(Data for locating words and elements)
※

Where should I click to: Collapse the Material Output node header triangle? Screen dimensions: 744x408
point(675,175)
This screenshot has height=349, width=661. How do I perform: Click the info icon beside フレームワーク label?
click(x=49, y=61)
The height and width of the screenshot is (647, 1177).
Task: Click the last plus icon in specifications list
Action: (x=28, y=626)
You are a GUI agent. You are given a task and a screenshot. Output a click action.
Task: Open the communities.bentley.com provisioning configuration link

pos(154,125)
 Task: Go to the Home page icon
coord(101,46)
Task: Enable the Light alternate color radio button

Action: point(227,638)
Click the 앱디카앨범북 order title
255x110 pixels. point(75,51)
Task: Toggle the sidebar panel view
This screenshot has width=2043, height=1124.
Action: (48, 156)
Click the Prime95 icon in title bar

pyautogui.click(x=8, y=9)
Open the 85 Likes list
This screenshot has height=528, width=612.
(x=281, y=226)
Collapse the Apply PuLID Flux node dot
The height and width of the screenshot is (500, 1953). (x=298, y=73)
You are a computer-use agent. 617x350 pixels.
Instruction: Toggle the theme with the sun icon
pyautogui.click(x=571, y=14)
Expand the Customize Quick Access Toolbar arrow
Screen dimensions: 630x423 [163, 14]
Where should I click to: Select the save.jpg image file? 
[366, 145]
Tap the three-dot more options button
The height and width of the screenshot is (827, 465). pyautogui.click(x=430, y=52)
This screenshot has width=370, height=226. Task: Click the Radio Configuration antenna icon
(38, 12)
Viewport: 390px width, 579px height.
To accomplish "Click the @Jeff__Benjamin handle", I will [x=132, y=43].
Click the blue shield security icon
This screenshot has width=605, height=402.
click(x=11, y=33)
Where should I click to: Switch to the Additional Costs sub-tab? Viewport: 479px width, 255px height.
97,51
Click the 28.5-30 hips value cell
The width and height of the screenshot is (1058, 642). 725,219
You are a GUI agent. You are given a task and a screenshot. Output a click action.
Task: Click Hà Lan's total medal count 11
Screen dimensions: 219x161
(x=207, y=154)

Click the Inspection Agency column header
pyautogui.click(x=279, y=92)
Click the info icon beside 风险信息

※

Could you copy the data above word for word, from the line containing "Tap the three-dot more options button" up to and including the last line of the data?

> OUTPUT
Tap the three-dot more options button
The height and width of the screenshot is (827, 465). pyautogui.click(x=430, y=52)
This screenshot has width=370, height=226. Task: Click the Radio Configuration antenna icon
(38, 12)
Viewport: 390px width, 579px height.
To accomplish "Click the @Jeff__Benjamin handle", I will [x=132, y=43].
Click the blue shield security icon
This screenshot has width=605, height=402.
click(x=11, y=33)
Where should I click to: Switch to the Additional Costs sub-tab? Viewport: 479px width, 255px height.
97,51
Click the 28.5-30 hips value cell
The width and height of the screenshot is (1058, 642). 725,219
You are a GUI agent. You are given a task and a screenshot. Output a click action.
Task: Click Hà Lan's total medal count 11
Screen dimensions: 219x161
(x=207, y=154)

Click the Inspection Agency column header
pyautogui.click(x=279, y=92)
Click the info icon beside 风险信息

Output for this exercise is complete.